Aichi designed, developed, and produced their M6A series from 1943 to 1945 - the final year of the war. The type was being prepared for a surprise attack on the Panama Canal , a vital waterway for U.S. Naval operations in the Pacific. However, Allied advanced in the Pacific Theater, as well as the dropping of the two Atomic bombs on Japan forced an unconditional surrender for the Empire of Japan. As such, the aircraft did not see combat service in the war. Production was also disrupted due to the unrelenting Allied bombing campaign of the Japanese mainland which led to only 28 examples manufactured.
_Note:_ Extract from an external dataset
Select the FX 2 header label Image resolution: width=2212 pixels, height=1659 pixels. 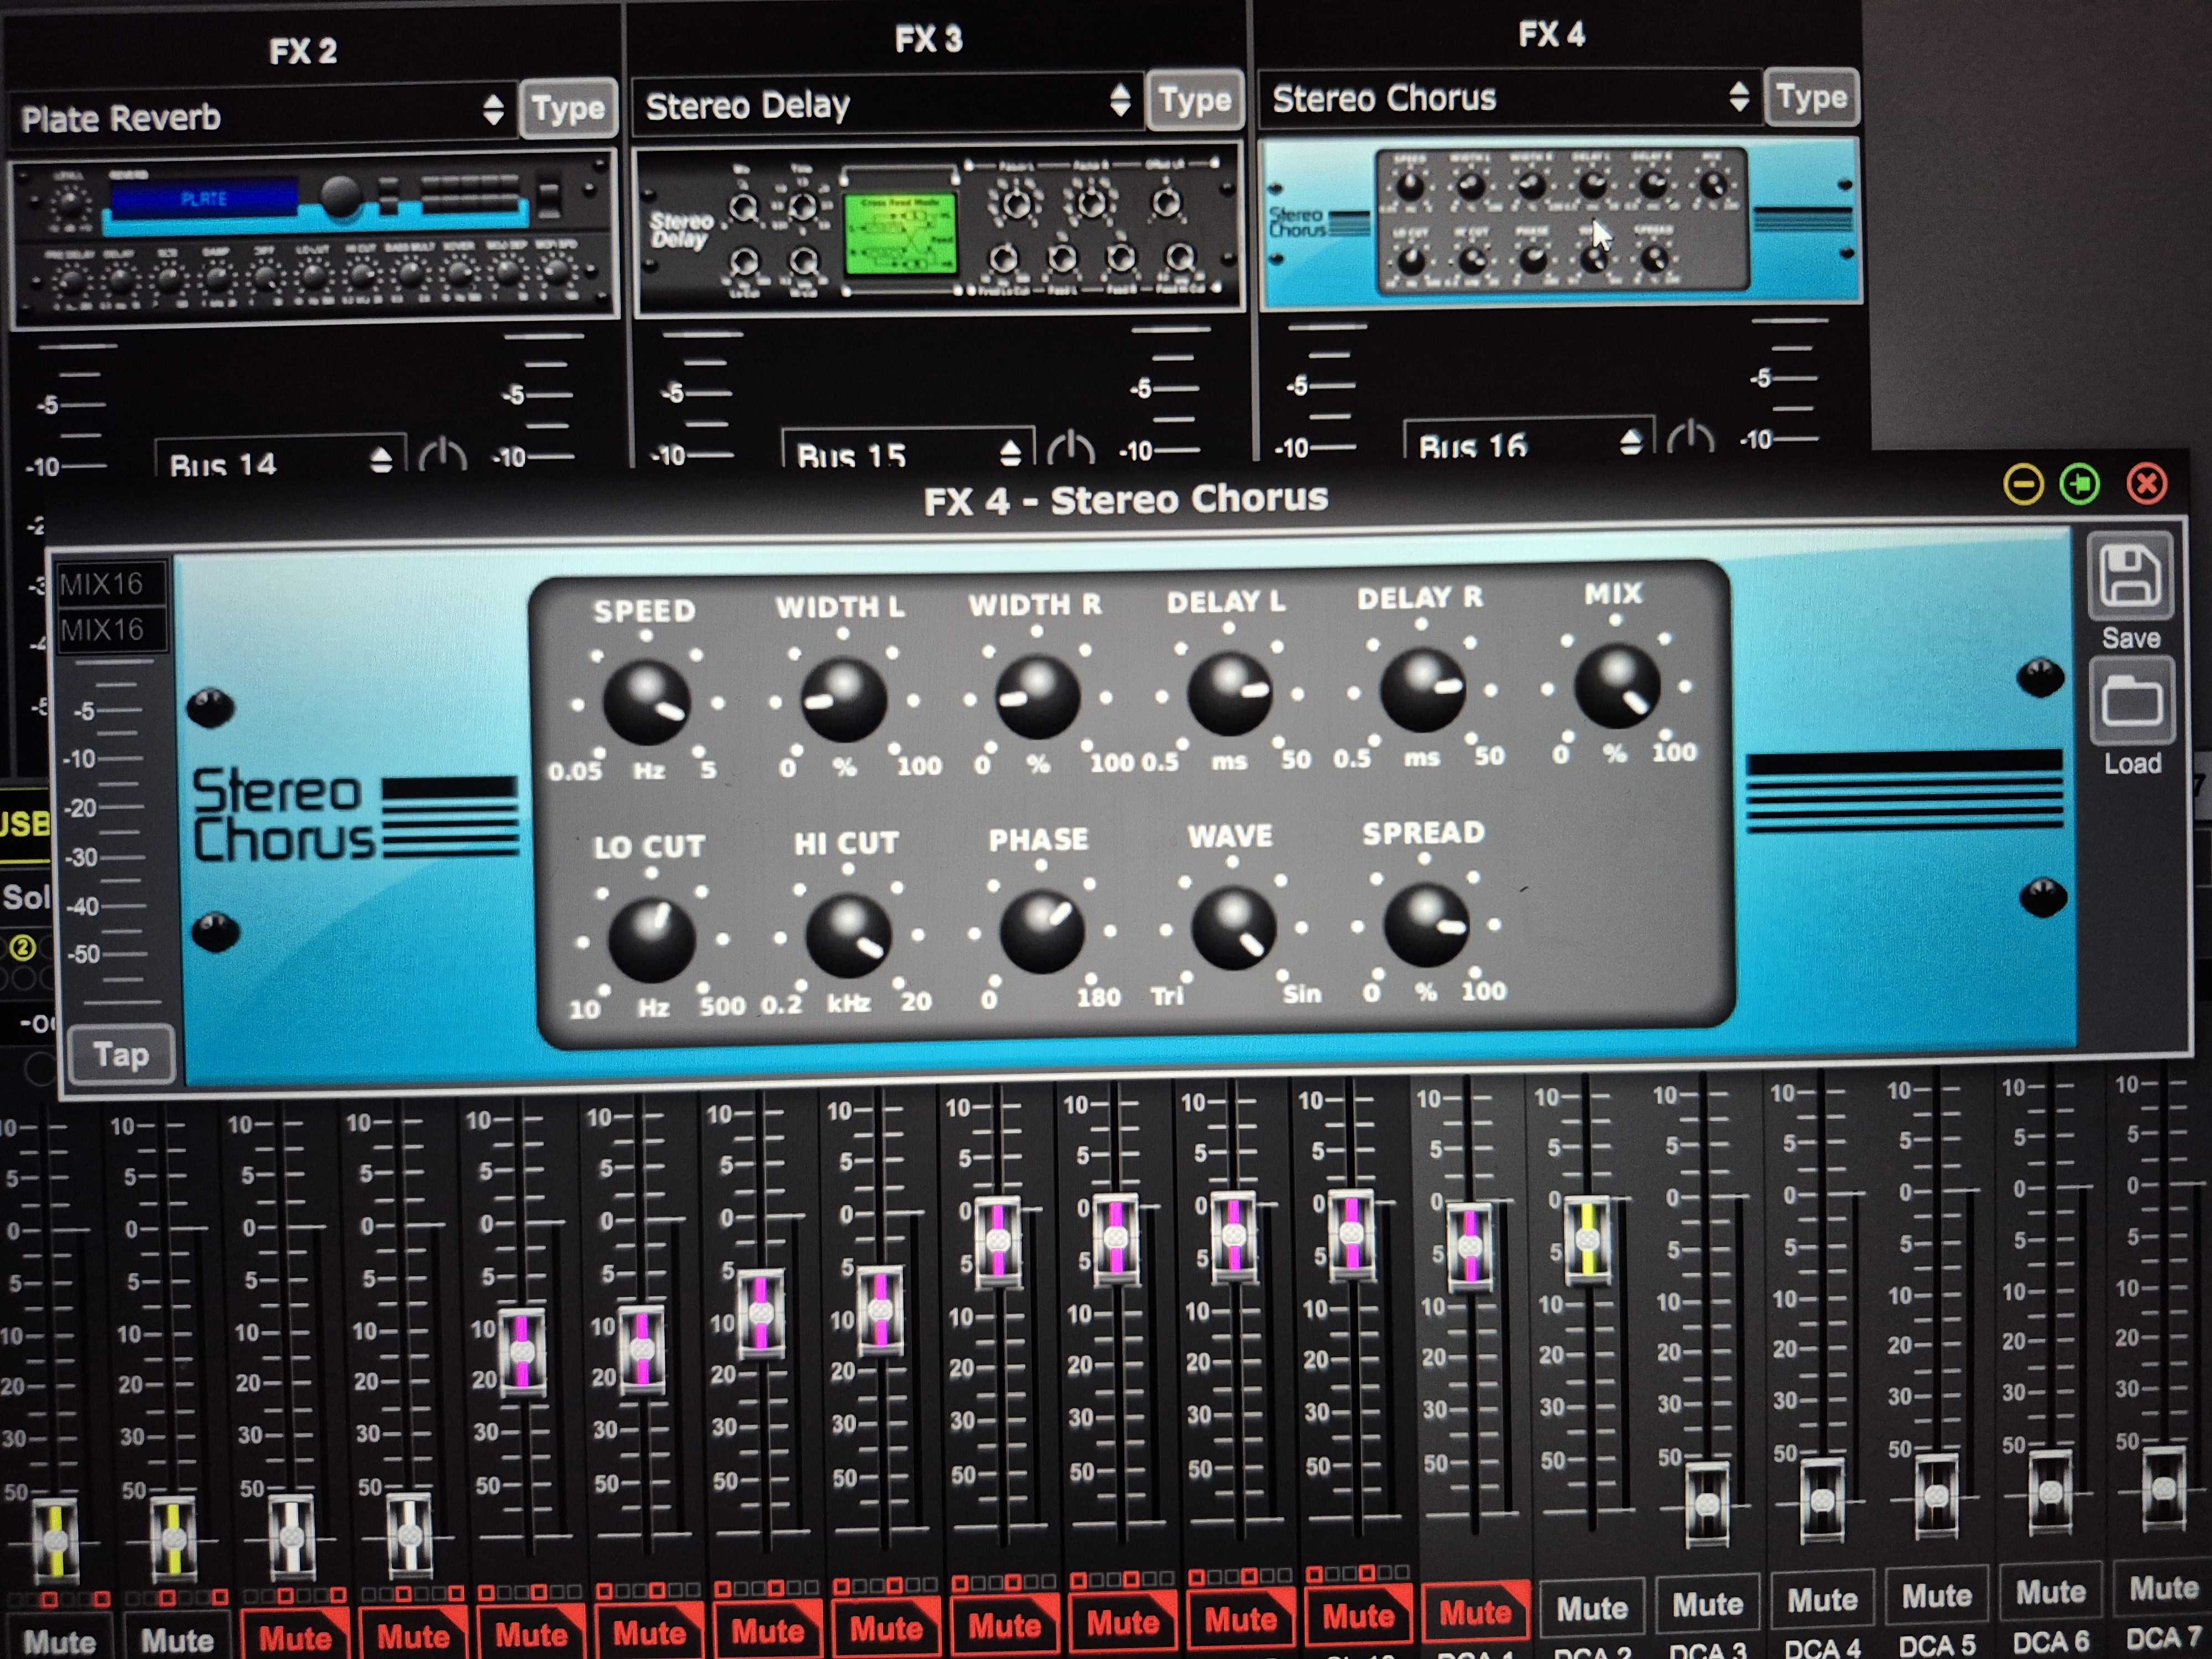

Eight base M6A1 prototypes preceded the eighteen M6A1 Seiran production models. A land-based derivative, known as the M6A1K "Seiran Kai", was intended for pilot and these would have been deployed with a wheeled undercarriage and of the tail-dragger arrangement for land-based service - losing the floatplane equipment. Only two prototypes were built. The M6A2 was a proposed platform that existed in a sole prototype - this outfitted with a Mitsubishi Kinsei MK8P 1,560 horsepower engine driving a constant speed propeller.
Performance specifications for the Seiran included a maximum speed of 295 miles per hour, a cruise speed of 185 miles per hour, a range of 740 miles and a service ceiling of 32,500 feet.
A sole, intact, Seiran floatplane aircraft is displayed by the Smithsonian National Air and Space Museum, Steven F. Udvar-Hazy Center in Washington, D.C. This aircraft represents the last production model completed. It was surrendered to U.S. occupation forces at the close of the war.